I believe it is not humane for us to have the perception of social personhood, because in recognizing it, we have placed limitations and goals to strive toward—to prove—our humanity.
And attached to this humanity are things we need to survive, at least mentally. In my opinion, existence and expression are of the greatest importance, more so than what the body needs as food, water, and shelter.
Love, respect, compassion.
These are things that are deemed moral, and so morality is tied to personhood. You're essentially vermin, a plague on mankind, the left hand of God, if you do not prove your humanity.
This is tied to people with developmental disabilities and the range of the populace that doesn't fall in line with neurotypicals. We are cursed, not quite human. If you do the disservice of being a burden just from being born, you are stripped of your humanity—infantilized, treated as an object, or even a pet. These are behaviors I've observed personally, though not usually directed toward me.
And yet, even being born "different" is inaccurate in the way it's presented, because if you come into this world, everything about you is natural—even the mutations. And I'm not saying this to dismiss medical treatment or intervention (including the exploration of gene splicing and editing, because there is an incredible amount of good that can come from it). I take a fuck ton of medication just to barely function. But whether you approach life through science or faith, the conclusion you should come to is the same.

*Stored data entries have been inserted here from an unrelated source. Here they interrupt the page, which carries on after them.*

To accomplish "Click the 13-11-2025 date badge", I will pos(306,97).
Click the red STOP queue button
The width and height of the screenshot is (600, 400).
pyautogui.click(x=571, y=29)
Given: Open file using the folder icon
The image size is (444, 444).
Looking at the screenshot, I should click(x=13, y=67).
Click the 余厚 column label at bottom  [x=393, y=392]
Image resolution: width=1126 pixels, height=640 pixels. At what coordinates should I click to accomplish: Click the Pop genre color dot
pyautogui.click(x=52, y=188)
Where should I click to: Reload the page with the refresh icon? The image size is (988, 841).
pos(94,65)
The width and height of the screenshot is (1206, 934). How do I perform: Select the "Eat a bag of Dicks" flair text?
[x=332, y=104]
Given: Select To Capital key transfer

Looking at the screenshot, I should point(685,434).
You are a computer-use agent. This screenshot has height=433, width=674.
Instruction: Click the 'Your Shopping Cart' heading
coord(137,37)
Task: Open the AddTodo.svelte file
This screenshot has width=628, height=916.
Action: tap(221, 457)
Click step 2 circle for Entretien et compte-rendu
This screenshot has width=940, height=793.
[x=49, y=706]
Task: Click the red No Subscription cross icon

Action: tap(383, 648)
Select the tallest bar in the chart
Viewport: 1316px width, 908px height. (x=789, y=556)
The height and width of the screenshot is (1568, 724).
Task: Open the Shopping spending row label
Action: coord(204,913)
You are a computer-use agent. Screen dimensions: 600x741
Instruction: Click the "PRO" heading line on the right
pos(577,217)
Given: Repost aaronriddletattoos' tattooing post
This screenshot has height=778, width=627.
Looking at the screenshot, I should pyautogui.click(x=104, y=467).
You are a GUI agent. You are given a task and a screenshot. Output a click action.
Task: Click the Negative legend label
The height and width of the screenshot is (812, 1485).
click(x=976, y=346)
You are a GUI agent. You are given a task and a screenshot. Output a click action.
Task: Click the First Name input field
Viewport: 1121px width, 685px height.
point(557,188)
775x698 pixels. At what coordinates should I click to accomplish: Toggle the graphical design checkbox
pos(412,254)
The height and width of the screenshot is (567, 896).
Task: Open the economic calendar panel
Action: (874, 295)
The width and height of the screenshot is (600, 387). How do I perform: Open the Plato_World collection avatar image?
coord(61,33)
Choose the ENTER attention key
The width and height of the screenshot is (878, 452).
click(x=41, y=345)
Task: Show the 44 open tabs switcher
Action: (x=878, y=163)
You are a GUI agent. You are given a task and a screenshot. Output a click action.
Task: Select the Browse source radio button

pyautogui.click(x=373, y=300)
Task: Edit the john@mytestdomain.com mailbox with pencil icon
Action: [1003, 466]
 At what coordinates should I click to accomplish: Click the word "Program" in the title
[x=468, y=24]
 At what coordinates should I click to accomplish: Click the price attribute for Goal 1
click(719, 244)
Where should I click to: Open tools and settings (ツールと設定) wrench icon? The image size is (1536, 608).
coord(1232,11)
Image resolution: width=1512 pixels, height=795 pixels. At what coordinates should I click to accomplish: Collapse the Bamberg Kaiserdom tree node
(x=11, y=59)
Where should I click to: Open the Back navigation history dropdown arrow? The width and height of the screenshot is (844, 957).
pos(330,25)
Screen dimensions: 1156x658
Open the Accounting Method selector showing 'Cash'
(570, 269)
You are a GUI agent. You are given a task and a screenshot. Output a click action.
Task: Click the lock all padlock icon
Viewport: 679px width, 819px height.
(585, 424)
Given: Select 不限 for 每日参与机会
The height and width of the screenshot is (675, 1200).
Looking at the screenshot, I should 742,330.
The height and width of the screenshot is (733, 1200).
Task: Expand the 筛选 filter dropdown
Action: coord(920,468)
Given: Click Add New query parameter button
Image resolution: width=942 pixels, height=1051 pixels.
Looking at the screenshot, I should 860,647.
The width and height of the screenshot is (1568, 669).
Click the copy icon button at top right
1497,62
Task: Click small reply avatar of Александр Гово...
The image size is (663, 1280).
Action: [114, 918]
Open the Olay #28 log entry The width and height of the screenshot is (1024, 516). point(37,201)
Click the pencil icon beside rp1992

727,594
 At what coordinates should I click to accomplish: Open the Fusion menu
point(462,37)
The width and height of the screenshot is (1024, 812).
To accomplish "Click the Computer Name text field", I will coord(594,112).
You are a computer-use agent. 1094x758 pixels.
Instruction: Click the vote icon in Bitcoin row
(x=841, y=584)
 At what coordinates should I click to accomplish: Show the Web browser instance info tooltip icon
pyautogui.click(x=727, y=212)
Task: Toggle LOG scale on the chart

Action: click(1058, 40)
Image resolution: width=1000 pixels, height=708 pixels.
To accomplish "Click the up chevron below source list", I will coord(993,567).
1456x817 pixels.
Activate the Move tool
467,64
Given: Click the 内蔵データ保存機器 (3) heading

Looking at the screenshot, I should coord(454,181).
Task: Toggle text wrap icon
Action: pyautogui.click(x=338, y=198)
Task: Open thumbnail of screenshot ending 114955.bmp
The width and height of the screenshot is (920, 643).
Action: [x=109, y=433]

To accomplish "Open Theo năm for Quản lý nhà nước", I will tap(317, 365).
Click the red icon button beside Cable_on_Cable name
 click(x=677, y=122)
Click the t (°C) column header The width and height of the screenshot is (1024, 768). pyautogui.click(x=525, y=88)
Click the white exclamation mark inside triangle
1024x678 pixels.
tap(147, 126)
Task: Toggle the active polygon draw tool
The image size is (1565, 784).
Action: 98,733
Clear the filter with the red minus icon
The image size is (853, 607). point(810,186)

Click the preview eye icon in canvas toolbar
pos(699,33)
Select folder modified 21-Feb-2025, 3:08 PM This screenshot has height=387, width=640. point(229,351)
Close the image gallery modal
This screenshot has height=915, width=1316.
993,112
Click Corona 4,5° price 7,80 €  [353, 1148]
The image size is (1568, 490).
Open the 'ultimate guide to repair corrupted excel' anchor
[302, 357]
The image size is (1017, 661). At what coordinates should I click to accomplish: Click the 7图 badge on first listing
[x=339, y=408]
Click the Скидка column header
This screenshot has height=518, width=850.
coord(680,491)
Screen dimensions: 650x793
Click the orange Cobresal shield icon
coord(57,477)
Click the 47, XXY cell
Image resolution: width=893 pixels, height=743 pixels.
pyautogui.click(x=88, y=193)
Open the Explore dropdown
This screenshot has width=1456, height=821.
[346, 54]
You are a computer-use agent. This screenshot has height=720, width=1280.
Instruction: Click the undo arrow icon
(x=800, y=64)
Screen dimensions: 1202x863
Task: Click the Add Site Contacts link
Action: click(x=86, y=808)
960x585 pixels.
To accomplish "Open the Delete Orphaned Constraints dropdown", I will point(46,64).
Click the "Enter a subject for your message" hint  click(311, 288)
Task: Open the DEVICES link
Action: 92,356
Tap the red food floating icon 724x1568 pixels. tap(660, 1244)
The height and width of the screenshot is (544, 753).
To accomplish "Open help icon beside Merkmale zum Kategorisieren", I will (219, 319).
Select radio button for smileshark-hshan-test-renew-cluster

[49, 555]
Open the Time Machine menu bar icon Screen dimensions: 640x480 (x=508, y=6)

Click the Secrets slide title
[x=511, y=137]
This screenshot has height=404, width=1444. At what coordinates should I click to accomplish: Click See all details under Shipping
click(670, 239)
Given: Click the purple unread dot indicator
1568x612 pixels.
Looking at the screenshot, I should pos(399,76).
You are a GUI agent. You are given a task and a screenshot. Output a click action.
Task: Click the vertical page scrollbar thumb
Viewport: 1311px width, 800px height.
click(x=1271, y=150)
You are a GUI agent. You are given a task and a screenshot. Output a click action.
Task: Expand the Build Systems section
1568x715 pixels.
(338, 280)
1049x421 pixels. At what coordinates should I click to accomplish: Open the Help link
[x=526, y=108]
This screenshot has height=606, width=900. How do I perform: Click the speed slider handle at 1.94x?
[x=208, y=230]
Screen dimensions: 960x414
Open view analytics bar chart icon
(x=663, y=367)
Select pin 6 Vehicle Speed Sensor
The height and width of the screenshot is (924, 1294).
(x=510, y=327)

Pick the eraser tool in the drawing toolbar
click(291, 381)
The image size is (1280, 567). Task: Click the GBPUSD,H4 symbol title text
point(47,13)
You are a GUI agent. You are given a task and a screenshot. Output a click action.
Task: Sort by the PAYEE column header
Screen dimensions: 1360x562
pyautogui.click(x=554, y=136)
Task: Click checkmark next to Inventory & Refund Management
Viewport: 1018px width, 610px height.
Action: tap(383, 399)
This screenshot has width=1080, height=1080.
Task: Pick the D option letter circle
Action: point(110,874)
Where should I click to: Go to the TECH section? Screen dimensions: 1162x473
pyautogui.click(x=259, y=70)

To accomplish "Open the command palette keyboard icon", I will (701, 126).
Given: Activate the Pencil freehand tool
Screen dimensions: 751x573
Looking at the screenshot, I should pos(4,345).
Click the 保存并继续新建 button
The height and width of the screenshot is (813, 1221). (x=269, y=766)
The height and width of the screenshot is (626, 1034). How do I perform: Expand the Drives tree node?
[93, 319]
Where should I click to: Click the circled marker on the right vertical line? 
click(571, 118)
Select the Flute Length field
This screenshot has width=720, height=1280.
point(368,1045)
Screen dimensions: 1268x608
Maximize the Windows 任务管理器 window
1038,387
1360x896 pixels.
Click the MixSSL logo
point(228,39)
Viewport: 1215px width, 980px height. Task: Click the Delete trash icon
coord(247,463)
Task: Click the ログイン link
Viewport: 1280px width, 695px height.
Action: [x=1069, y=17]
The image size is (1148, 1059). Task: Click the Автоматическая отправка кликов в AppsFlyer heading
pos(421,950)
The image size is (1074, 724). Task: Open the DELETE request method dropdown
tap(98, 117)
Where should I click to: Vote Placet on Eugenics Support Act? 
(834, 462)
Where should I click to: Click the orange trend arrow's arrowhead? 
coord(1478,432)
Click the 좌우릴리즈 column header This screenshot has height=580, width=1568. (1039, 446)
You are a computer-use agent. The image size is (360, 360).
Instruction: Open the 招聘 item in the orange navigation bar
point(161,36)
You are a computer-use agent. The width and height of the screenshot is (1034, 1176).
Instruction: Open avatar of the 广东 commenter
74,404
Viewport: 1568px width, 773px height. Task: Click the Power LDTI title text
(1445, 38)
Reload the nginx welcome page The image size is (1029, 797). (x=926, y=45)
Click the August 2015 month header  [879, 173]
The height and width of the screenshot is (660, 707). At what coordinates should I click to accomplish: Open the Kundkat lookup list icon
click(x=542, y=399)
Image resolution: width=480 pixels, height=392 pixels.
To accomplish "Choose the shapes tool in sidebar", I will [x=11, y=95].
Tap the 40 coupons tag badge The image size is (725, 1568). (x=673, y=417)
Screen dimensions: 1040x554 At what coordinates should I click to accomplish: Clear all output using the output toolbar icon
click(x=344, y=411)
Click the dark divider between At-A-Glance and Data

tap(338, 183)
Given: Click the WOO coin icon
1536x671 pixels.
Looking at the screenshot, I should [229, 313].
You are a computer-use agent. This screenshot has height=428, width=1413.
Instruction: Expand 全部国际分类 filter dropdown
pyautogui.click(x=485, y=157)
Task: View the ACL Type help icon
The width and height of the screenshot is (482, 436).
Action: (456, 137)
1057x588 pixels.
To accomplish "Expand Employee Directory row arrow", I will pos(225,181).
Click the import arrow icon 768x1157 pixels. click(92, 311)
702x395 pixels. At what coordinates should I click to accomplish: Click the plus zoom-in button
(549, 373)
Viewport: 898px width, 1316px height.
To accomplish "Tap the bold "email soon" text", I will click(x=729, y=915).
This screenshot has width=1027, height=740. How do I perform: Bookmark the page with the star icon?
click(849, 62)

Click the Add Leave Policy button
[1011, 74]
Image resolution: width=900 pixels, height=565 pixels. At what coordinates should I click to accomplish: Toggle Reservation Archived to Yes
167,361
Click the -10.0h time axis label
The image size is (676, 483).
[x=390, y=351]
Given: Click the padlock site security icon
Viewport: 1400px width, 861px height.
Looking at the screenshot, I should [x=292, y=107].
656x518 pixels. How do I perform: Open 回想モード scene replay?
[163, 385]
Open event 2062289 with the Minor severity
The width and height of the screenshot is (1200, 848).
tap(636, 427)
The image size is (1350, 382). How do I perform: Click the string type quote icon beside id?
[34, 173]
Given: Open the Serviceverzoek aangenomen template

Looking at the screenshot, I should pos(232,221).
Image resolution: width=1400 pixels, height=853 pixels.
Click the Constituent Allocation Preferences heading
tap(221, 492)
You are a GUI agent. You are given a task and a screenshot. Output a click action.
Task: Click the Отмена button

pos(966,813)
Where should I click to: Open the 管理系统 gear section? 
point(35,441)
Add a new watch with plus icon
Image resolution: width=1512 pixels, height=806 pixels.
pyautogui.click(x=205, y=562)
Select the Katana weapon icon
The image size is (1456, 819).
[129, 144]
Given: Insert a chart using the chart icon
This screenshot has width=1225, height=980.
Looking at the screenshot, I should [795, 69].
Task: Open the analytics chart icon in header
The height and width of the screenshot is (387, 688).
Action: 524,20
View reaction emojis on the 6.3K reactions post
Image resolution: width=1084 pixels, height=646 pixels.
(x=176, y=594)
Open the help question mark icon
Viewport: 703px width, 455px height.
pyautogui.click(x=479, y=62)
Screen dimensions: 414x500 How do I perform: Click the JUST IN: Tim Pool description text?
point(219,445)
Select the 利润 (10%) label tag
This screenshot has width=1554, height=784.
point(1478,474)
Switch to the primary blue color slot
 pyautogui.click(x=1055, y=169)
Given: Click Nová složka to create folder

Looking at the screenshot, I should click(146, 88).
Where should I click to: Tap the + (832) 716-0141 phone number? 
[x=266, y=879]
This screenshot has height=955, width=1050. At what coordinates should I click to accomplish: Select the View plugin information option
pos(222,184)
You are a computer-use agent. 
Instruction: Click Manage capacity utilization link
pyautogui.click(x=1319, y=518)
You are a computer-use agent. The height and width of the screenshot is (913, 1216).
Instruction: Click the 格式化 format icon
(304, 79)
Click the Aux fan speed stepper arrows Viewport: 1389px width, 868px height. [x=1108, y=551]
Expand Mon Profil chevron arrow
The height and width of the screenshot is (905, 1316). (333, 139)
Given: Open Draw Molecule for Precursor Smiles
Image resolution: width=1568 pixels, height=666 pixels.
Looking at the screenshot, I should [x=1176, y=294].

The idea of intrinsic and social personhood needs to be combined, eradicated, or approached in a completely different way. Recognizing someone as a human being is not the same as recognizing someone as a person. I've seen the phrase "sonder" romanticized in online spaces. When you have these moments of introspection turning outward, who does your mind go to? The car in the other lane? A woman pushing a cart full of what could be her entire life in a few ripped bags? Some guy selling hot dogs?
I'm not emptying the missile silos of my brain to make you feel guilty. In fact, I'm not doing it for anything. Or maybe I am—maybe this is my own desperate attempt at a declaration of personhood, and I'm fooling myself. Idk.
The task is not just awakening,
it is learning to distinguish what is divine from what was designed.
Freedom isn't enough. what i desire doesn't have a name yet.